Bispo de Angra deixa diocese após 20 anos a promover religiosidade popular açoriana

Bispo de Angra deixa diocese após 20 anos a promover religiosidade popular açoriana

 

Lusa/AO Online   Regional   14 de Mar de 2016, 11:21

O bispo de Angra, António de Sousa Braga, completa 75 anos na terça-feira e deixa este mês a diocese que liderou durante duas décadas, nas quais procurou compreender e orientar a religiosidade popular dos açorianos.

"A recordação maior que eu levo é precisamente esta grande sensibilidade que o nosso povo tem em relação à festa do Espírito Santo, de tal maneira que eu considero que o meu apostolado, o meu serviço à Igreja, é precisamente para promover cada vez mais e melhor o Império do Espírito Santo", salientou, numa entrevista à agência Lusa, em Angra do Heroísmo, na ilha Terceira, Açores.

João Lavrador, até então bispo auxiliar do Porto, tomou posse como coadjutor de Angra, em finais de novembro, e vai substituir António de Sousa Braga assim que for aceite o pedido de passagem a bispo emérito.

Natural da freguesia de Santo Espírito, na ilha de Santa Maria (Açores), António de Sousa Braga ingressou num seminário da Congregação dos Sacerdotes do Coração de Jesus, na Madeira, com 13 anos e, depois de estudar em Coimbra e em Roma, trabalhou no seminário da sua congregação em Alfragide, nos arredores de Lisboa, até ser ordenado bispo, em junho de 1996.

António de Sousa Braga disse ter sido recebido com "grande entusiasmo" pela população, por ser natural dos Açores, mas confessou que pouco conhecia do arquipélago. Por isso, passou o verão a visitar as ilhas, após ter sido ordenado bispo.

O prelado considerou que o facto de ser açoriano e de ter vivido as festas do Espírito Santo desde criança foram vantagens para compreender a religiosidade popular “tão forte” nos Açores e, ao mesmo tempo, desvantagens.

"Tem vantagens, mas por outro lado também tem desvantagens, na medida em que nós facilmente nos deixamos levar por aquilo que é a sensibilidade do povo, porque também somos açorianos e, às vezes, podemos não ter aquela atitude crítica que é necessário ter para ajudar e orientar as pessoas", frisou.

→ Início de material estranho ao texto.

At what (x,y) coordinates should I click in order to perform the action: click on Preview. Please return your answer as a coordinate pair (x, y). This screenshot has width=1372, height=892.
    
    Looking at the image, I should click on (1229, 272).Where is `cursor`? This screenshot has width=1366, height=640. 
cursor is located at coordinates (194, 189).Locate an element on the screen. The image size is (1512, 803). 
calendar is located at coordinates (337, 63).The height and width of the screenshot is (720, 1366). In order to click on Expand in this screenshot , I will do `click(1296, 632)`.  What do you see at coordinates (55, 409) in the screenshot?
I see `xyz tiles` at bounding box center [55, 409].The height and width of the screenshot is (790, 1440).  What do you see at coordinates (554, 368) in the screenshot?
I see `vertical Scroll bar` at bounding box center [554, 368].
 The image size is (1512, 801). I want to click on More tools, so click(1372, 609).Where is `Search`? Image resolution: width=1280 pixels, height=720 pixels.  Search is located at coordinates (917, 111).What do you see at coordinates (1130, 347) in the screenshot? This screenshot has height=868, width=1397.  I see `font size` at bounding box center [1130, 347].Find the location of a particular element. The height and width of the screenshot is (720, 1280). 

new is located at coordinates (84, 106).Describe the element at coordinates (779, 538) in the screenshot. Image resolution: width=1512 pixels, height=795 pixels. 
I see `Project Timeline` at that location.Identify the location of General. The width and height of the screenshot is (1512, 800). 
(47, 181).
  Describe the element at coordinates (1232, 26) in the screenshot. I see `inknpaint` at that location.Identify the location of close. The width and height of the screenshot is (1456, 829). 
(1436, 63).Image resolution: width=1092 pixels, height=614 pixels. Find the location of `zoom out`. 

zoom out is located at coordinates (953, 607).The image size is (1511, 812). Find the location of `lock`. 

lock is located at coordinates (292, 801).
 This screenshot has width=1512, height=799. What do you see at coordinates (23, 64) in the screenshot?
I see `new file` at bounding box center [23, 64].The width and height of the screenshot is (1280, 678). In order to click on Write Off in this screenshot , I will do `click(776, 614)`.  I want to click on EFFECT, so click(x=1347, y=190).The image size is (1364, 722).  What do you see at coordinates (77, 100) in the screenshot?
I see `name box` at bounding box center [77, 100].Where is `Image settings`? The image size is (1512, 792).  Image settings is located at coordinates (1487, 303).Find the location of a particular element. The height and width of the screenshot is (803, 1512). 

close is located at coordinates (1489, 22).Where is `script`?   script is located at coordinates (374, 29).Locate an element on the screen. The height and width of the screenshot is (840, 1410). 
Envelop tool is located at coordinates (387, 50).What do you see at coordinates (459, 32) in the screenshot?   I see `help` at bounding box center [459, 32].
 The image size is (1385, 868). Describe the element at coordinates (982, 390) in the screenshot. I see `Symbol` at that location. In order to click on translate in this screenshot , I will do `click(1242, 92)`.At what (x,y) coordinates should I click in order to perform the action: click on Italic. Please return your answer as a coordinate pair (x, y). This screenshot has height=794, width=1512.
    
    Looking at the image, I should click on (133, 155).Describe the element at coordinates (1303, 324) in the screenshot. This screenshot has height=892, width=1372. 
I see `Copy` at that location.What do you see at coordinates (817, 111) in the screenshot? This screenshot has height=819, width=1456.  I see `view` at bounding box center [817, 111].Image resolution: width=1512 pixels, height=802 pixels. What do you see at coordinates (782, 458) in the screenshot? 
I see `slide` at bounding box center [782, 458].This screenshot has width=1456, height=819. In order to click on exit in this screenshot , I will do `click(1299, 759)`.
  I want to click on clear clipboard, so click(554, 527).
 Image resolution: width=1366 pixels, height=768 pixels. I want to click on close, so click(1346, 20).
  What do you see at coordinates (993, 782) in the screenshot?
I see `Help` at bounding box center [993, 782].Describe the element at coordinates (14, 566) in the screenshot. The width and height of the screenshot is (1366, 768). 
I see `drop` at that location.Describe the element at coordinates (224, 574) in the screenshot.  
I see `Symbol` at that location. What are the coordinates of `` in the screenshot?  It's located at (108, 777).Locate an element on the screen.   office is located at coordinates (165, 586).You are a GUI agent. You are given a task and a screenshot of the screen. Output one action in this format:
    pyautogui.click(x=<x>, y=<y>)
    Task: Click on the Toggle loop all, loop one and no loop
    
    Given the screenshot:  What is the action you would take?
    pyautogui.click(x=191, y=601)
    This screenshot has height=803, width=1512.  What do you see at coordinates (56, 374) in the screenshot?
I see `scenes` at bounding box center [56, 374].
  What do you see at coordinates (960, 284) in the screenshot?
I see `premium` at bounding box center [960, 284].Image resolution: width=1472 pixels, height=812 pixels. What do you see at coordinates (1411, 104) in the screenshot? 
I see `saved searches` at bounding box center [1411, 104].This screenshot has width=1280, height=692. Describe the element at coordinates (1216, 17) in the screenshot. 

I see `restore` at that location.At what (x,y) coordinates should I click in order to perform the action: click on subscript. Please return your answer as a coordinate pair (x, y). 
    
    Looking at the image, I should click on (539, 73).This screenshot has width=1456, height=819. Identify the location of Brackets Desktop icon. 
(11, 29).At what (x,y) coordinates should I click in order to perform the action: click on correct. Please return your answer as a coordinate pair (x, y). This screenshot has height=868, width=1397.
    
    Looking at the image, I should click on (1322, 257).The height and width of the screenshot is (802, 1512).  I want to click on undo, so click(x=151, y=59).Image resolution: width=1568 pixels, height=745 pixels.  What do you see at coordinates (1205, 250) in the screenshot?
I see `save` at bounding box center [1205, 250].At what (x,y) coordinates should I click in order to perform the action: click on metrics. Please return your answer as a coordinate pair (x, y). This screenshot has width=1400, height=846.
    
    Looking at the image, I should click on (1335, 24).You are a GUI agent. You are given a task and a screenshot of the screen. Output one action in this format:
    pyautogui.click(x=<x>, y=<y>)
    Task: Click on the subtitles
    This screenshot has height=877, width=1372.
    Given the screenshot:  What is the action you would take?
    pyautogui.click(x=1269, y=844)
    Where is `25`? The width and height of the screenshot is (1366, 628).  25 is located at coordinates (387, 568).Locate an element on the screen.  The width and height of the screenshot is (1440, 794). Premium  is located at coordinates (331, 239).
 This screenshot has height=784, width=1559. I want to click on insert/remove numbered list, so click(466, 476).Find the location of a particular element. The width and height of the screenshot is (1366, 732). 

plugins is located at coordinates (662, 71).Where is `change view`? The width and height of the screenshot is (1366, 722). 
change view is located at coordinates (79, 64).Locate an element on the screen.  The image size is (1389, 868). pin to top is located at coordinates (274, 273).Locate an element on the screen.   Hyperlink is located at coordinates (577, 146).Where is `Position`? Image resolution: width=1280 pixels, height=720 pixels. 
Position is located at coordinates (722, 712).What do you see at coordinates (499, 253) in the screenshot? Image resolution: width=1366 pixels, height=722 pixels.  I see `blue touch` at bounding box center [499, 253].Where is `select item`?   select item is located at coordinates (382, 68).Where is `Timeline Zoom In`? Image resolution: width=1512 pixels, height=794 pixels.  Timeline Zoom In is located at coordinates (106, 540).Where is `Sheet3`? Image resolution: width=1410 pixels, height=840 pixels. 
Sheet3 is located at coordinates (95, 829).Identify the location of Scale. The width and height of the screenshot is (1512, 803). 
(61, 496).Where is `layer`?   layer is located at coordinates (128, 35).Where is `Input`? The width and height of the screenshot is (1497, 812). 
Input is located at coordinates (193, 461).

Com 75 anos e a recuperar de um cancro no pulmão, António de Sousa Braga deixa a diocese "com sentido de missão cumprida", assumindo que já não tinha energia para enfrentar os novos desafios da Igreja.

"Exige-se uma nova mobilidade da Igreja, que não se pode fechar nos templos, não se pode fechar nos seus grupos, não pode estar à espera de que as pessoas venham, mas tem que ir ao encontro das pessoas. Há um novo dinamismo e eu penso que eu já não tenho idade, nem capacidade física, nem saúde, para mobilizar a Igreja neste novo tempo em que vivemos", salientou.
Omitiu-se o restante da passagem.